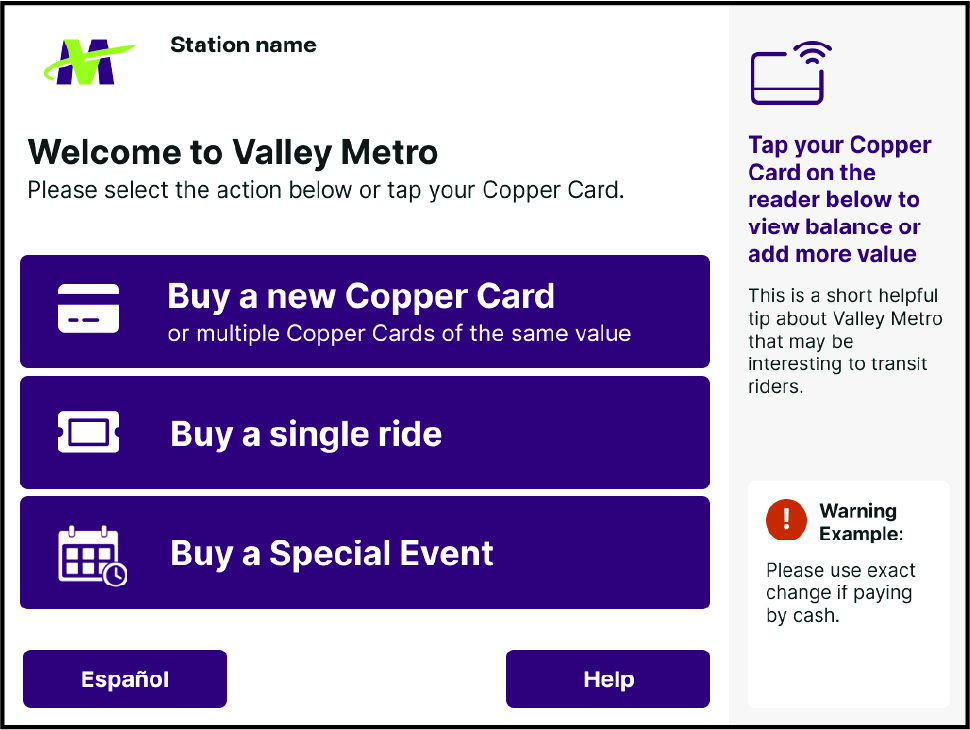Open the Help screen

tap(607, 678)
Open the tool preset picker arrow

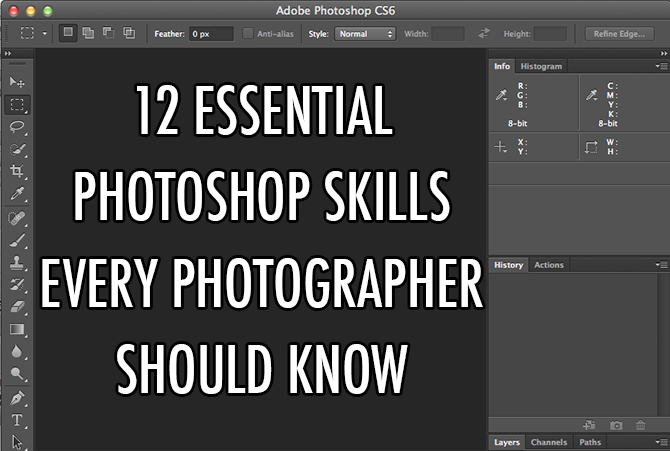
---
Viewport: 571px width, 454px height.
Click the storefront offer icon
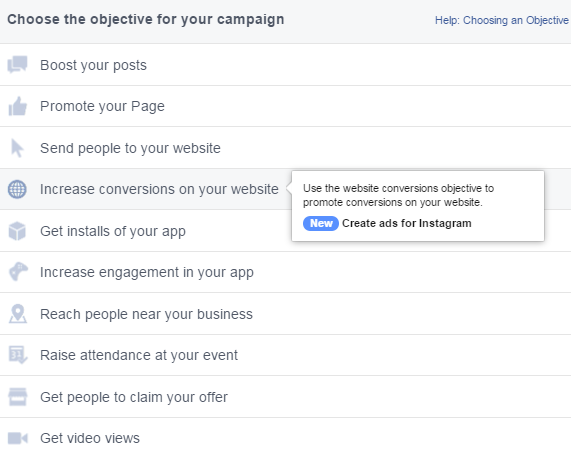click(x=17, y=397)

- EXERCISE:
Lay out the lines from the line with "Viewport: 571px width, 454px height." to the line with "click(x=17, y=397)" as a two-column CSV with the headers text and answer. Give one row for each text and its answer, put each in a single quoted field with line breaks replaced by spaces, and leave the pictures out.

- FULL OUTPUT:
text,answer
"Viewport: 571px width, 454px height. Click the storefront offer icon","click(x=17, y=397)"